◆ What to produce: Rewrite the stored entries below as a numbered list, skipping any blank lines.

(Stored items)
## START
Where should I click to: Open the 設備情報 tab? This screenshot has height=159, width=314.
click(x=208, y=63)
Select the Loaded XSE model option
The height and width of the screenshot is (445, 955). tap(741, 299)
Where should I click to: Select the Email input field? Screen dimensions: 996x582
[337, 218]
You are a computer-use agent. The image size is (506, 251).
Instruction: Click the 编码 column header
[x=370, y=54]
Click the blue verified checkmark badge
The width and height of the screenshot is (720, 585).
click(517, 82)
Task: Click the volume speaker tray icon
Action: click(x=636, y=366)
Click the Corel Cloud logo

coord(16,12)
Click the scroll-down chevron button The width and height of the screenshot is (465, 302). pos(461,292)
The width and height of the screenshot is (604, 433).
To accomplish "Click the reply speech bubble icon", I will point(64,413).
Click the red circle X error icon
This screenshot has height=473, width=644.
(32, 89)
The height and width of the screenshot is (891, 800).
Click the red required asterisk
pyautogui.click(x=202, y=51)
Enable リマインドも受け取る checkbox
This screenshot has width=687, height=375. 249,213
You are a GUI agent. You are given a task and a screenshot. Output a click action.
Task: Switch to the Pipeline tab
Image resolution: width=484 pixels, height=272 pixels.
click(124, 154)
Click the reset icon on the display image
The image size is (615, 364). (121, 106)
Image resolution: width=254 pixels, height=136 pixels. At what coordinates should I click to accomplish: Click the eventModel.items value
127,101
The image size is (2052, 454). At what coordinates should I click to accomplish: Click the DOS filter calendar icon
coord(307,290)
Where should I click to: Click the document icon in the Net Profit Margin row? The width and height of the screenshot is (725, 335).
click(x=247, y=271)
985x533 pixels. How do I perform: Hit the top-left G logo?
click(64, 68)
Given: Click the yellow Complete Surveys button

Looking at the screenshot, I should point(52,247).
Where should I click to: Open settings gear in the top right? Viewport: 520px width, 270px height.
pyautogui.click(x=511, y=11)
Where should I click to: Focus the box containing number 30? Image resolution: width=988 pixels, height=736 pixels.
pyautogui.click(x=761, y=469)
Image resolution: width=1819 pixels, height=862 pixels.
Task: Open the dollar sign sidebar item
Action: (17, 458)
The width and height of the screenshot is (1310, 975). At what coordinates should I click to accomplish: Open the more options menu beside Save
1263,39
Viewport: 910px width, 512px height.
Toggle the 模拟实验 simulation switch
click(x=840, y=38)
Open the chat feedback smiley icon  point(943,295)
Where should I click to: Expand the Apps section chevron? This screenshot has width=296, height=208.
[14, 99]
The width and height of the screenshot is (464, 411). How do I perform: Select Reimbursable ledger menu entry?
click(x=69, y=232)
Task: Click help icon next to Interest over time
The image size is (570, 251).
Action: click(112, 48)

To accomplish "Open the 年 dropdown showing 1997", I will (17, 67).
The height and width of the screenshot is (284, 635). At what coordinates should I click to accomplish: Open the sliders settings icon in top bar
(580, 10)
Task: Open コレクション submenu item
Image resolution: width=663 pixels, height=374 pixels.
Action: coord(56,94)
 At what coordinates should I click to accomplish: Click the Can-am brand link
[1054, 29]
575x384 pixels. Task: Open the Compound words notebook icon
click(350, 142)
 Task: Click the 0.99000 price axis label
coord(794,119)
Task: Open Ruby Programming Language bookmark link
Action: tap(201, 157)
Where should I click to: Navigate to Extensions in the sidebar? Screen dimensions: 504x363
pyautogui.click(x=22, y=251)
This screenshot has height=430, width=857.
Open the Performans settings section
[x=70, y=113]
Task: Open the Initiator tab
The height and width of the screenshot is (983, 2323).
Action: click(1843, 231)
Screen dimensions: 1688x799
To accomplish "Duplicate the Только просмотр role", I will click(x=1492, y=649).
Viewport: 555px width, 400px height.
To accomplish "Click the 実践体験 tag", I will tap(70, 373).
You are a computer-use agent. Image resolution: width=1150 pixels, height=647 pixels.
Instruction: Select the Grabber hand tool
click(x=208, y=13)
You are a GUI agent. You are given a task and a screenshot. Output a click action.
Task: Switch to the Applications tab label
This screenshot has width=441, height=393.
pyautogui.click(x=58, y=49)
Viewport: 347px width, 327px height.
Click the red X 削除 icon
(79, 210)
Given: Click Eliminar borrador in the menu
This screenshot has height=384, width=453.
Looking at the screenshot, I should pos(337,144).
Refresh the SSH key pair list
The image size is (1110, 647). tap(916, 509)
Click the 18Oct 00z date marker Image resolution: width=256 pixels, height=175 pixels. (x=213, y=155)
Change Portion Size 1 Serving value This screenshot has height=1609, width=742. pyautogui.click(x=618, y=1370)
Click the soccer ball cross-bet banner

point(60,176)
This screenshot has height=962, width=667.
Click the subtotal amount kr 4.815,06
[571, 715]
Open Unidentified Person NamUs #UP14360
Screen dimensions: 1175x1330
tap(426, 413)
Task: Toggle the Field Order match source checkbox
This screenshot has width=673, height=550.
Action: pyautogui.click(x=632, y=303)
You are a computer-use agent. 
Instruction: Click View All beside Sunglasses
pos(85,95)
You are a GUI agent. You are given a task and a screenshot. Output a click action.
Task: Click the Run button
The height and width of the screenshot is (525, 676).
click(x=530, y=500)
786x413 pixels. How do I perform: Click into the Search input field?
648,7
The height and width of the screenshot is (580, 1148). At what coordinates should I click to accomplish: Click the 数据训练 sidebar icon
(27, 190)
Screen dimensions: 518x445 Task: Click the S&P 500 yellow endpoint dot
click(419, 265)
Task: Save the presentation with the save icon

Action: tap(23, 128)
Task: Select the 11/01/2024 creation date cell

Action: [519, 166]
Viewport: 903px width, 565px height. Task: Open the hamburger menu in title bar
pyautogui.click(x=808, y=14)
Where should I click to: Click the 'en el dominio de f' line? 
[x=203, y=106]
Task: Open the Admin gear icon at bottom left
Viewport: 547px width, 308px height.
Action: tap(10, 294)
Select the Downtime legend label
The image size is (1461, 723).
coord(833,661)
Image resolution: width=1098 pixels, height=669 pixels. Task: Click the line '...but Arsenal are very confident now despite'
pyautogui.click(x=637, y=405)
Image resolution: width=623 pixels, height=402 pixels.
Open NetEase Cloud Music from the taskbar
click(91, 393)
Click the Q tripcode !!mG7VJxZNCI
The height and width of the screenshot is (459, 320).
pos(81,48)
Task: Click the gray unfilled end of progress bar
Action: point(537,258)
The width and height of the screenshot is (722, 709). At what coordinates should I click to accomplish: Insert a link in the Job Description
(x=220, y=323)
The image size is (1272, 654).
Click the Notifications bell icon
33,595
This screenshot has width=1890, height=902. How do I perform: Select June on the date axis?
## END
◆ Output of the exercise:
1. Where should I click to: Open the 設備情報 tab? This screenshot has height=159, width=314.
2. click(x=208, y=63)
3. Select the Loaded XSE model option
4. The height and width of the screenshot is (445, 955). tap(741, 299)
5. Where should I click to: Select the Email input field? Screen dimensions: 996x582
6. [337, 218]
7. You are a computer-use agent. The image size is (506, 251).
8. Instruction: Click the 编码 column header
9. [x=370, y=54]
10. Click the blue verified checkmark badge
11. The width and height of the screenshot is (720, 585).
12. click(517, 82)
13. Task: Click the volume speaker tray icon
14. Action: click(x=636, y=366)
15. Click the Corel Cloud logo
16. coord(16,12)
17. Click the scroll-down chevron button The width and height of the screenshot is (465, 302). pos(461,292)
18. The width and height of the screenshot is (604, 433).
19. To accomplish "Click the reply speech bubble icon", I will point(64,413).
20. Click the red circle X error icon
21. This screenshot has height=473, width=644.
22. (32, 89)
23. The height and width of the screenshot is (891, 800).
24. Click the red required asterisk
25. pyautogui.click(x=202, y=51)
26. Enable リマインドも受け取る checkbox
27. This screenshot has width=687, height=375. 249,213
28. You are a GUI agent. You are given a task and a screenshot. Output a click action.
29. Task: Switch to the Pipeline tab
30. Image resolution: width=484 pixels, height=272 pixels.
31. click(124, 154)
32. Click the reset icon on the display image
33. The image size is (615, 364). (121, 106)
34. Image resolution: width=254 pixels, height=136 pixels. At what coordinates should I click to accomplish: Click the eventModel.items value
35. 127,101
36. The image size is (2052, 454). At what coordinates should I click to accomplish: Click the DOS filter calendar icon
37. coord(307,290)
38. Where should I click to: Click the document icon in the Net Profit Margin row? The width and height of the screenshot is (725, 335).
39. click(x=247, y=271)
40. 985x533 pixels. How do I perform: Hit the top-left G logo?
41. click(64, 68)
42. Given: Click the yellow Complete Surveys button
43. Looking at the screenshot, I should point(52,247).
44. Where should I click to: Open settings gear in the top right? Viewport: 520px width, 270px height.
45. pyautogui.click(x=511, y=11)
46. Where should I click to: Focus the box containing number 30? Image resolution: width=988 pixels, height=736 pixels.
47. pyautogui.click(x=761, y=469)
48. Image resolution: width=1819 pixels, height=862 pixels.
49. Task: Open the dollar sign sidebar item
50. Action: (17, 458)
51. The width and height of the screenshot is (1310, 975). At what coordinates should I click to accomplish: Open the more options menu beside Save
52. 1263,39
53. Viewport: 910px width, 512px height.
54. Toggle the 模拟实验 simulation switch
55. click(x=840, y=38)
56. Open the chat feedback smiley icon  point(943,295)
57. Where should I click to: Expand the Apps section chevron? This screenshot has width=296, height=208.
58. [14, 99]
59. The width and height of the screenshot is (464, 411). How do I perform: Select Reimbursable ledger menu entry?
60. click(x=69, y=232)
61. Task: Click help icon next to Interest over time
62. The image size is (570, 251).
63. Action: click(112, 48)
64. To accomplish "Open the 年 dropdown showing 1997", I will (17, 67).
65. The height and width of the screenshot is (284, 635). At what coordinates should I click to accomplish: Open the sliders settings icon in top bar
66. (580, 10)
67. Task: Open コレクション submenu item
68. Image resolution: width=663 pixels, height=374 pixels.
69. Action: coord(56,94)
70.  At what coordinates should I click to accomplish: Click the Can-am brand link
71. [1054, 29]
72. 575x384 pixels. Task: Open the Compound words notebook icon
73. click(350, 142)
74.  Task: Click the 0.99000 price axis label
75. coord(794,119)
76. Task: Open Ruby Programming Language bookmark link
77. Action: tap(201, 157)
78. Where should I click to: Navigate to Extensions in the sidebar? Screen dimensions: 504x363
79. pyautogui.click(x=22, y=251)
80. This screenshot has height=430, width=857.
81. Open the Performans settings section
82. [x=70, y=113]
83. Task: Open the Initiator tab
84. The height and width of the screenshot is (983, 2323).
85. Action: click(1843, 231)
86. Screen dimensions: 1688x799
87. To accomplish "Duplicate the Только просмотр role", I will click(x=1492, y=649).
88. Viewport: 555px width, 400px height.
89. To accomplish "Click the 実践体験 tag", I will tap(70, 373).
90. You are a computer-use agent. Image resolution: width=1150 pixels, height=647 pixels.
91. Instruction: Select the Grabber hand tool
92. click(x=208, y=13)
93. You are a GUI agent. You are given a task and a screenshot. Output a click action.
94. Task: Switch to the Applications tab label
95. This screenshot has width=441, height=393.
96. pyautogui.click(x=58, y=49)
97. Viewport: 347px width, 327px height.
98. Click the red X 削除 icon
99. (79, 210)
100. Given: Click Eliminar borrador in the menu
101. This screenshot has height=384, width=453.
102. Looking at the screenshot, I should pos(337,144).
103. Refresh the SSH key pair list
104. The image size is (1110, 647). tap(916, 509)
105. Click the 18Oct 00z date marker Image resolution: width=256 pixels, height=175 pixels. (x=213, y=155)
106. Change Portion Size 1 Serving value This screenshot has height=1609, width=742. pyautogui.click(x=618, y=1370)
107. Click the soccer ball cross-bet banner
108. point(60,176)
109. This screenshot has height=962, width=667.
110. Click the subtotal amount kr 4.815,06
111. [571, 715]
112. Open Unidentified Person NamUs #UP14360
113. Screen dimensions: 1175x1330
114. tap(426, 413)
115. Task: Toggle the Field Order match source checkbox
116. This screenshot has width=673, height=550.
117. Action: pyautogui.click(x=632, y=303)
118. You are a computer-use agent. 
119. Instruction: Click View All beside Sunglasses
120. pos(85,95)
121. You are a GUI agent. You are given a task and a screenshot. Output a click action.
122. Task: Click the Run button
123. The height and width of the screenshot is (525, 676).
124. click(x=530, y=500)
125. 786x413 pixels. How do I perform: Click into the Search input field?
126. 648,7
127. The height and width of the screenshot is (580, 1148). At what coordinates should I click to accomplish: Click the 数据训练 sidebar icon
128. (27, 190)
129. Screen dimensions: 518x445 Task: Click the S&P 500 yellow endpoint dot
130. click(419, 265)
131. Task: Save the presentation with the save icon
132. Action: tap(23, 128)
133. Task: Select the 11/01/2024 creation date cell
134. Action: [519, 166]
135. Viewport: 903px width, 565px height. Task: Open the hamburger menu in title bar
136. pyautogui.click(x=808, y=14)
137. Where should I click to: Click the 'en el dominio de f' line? 
138. [x=203, y=106]
139. Task: Open the Admin gear icon at bottom left
140. Viewport: 547px width, 308px height.
141. Action: tap(10, 294)
142. Select the Downtime legend label
143. The image size is (1461, 723).
144. coord(833,661)
145. Image resolution: width=1098 pixels, height=669 pixels. Task: Click the line '...but Arsenal are very confident now despite'
146. pyautogui.click(x=637, y=405)
147. Image resolution: width=623 pixels, height=402 pixels.
148. Open NetEase Cloud Music from the taskbar
149. click(91, 393)
150. Click the Q tripcode !!mG7VJxZNCI
151. The height and width of the screenshot is (459, 320).
152. pos(81,48)
153. Task: Click the gray unfilled end of progress bar
154. Action: point(537,258)
155. The width and height of the screenshot is (722, 709). At what coordinates should I click to accomplish: Insert a link in the Job Description
156. (x=220, y=323)
157. The image size is (1272, 654).
158. Click the Notifications bell icon
159. 33,595
160. This screenshot has width=1890, height=902. How do I perform: Select June on the date axis?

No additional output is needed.